Hello /sci/, I am merely passing through from /a/ and have suddenly become interested in the idea of time travel. Some people say we can't, some people say we can, others don't know. Can we have a discussion about it?

>> No.4660006

No thanks, maybe try >>>/x/

>> No.4660008 [DELETED] 

>>4660006
faggot

>>4660005
yeh its probably impossible, just because of all the paradoxes like going back in time and stopping yourself time travelling in some way, so it cant have ever happened, so then it cant have been stopped, so it must have happened, so it was stopped, so it cant have happened...

yeh, its wierd.
and theres obviously no way to do it either

>> No.4660013

I do believe it has been accomplished and documented in the sense astronauts approach a teeny-tiny fraction of the speed of light while in space, hence them moving through time slower than those of us here roaming the earth.

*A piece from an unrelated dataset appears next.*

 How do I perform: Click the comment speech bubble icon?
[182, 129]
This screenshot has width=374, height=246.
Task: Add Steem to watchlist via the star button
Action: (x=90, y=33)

In short, they synchronized two clocks and the astronaut's clock moved slower than the one kept on earth. Source exists but I'm too lazy to find it. Take this to an extreme scale and excel the speed at which light travels and you can theoretically move back in time.

>> No.4660016

>>4660006
But /x/ isn't /x/ anymore, it's /b2.0/.

>>4660008
But wouldn't going back into the past not affect this universe, but an alternate universe? Basically side-stepping the grandfather paradox?

>> No.4660021

There are a few ways it might be possible.
The easiest way would probable be to construct a Tipler cylinder.
It's a cylinder that is infinite in length and extremely massive and rotates along the long axis at very close to the speed of light.
Flying near the surface of the cylinder, opposite the rotation, will construct closed timelike curves.

Whether the effect can stretch before the construction of the cylinder is unknown. It probably can't, but it depends on a few things.

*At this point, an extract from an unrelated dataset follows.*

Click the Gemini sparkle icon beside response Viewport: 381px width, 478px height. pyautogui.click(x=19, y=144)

There may be ways to sidestep the impossibility of an infinitely long cylinder, but I'm not going there at this time.

>> No.4660022

Sure. Just accelerate yourself to 99% the speed of light and you can skip forward into the future.

>> No.4660025 [DELETED] 

>>4660013
cant go faster than light though. takes infinite energy to accelerate to light speed.

>>4660016
eh, maybe.
theres loads of different hypotheses (just for fun, not taken seriously)
so your version is the 'primer' method, alternate reality style, also the BTTF method.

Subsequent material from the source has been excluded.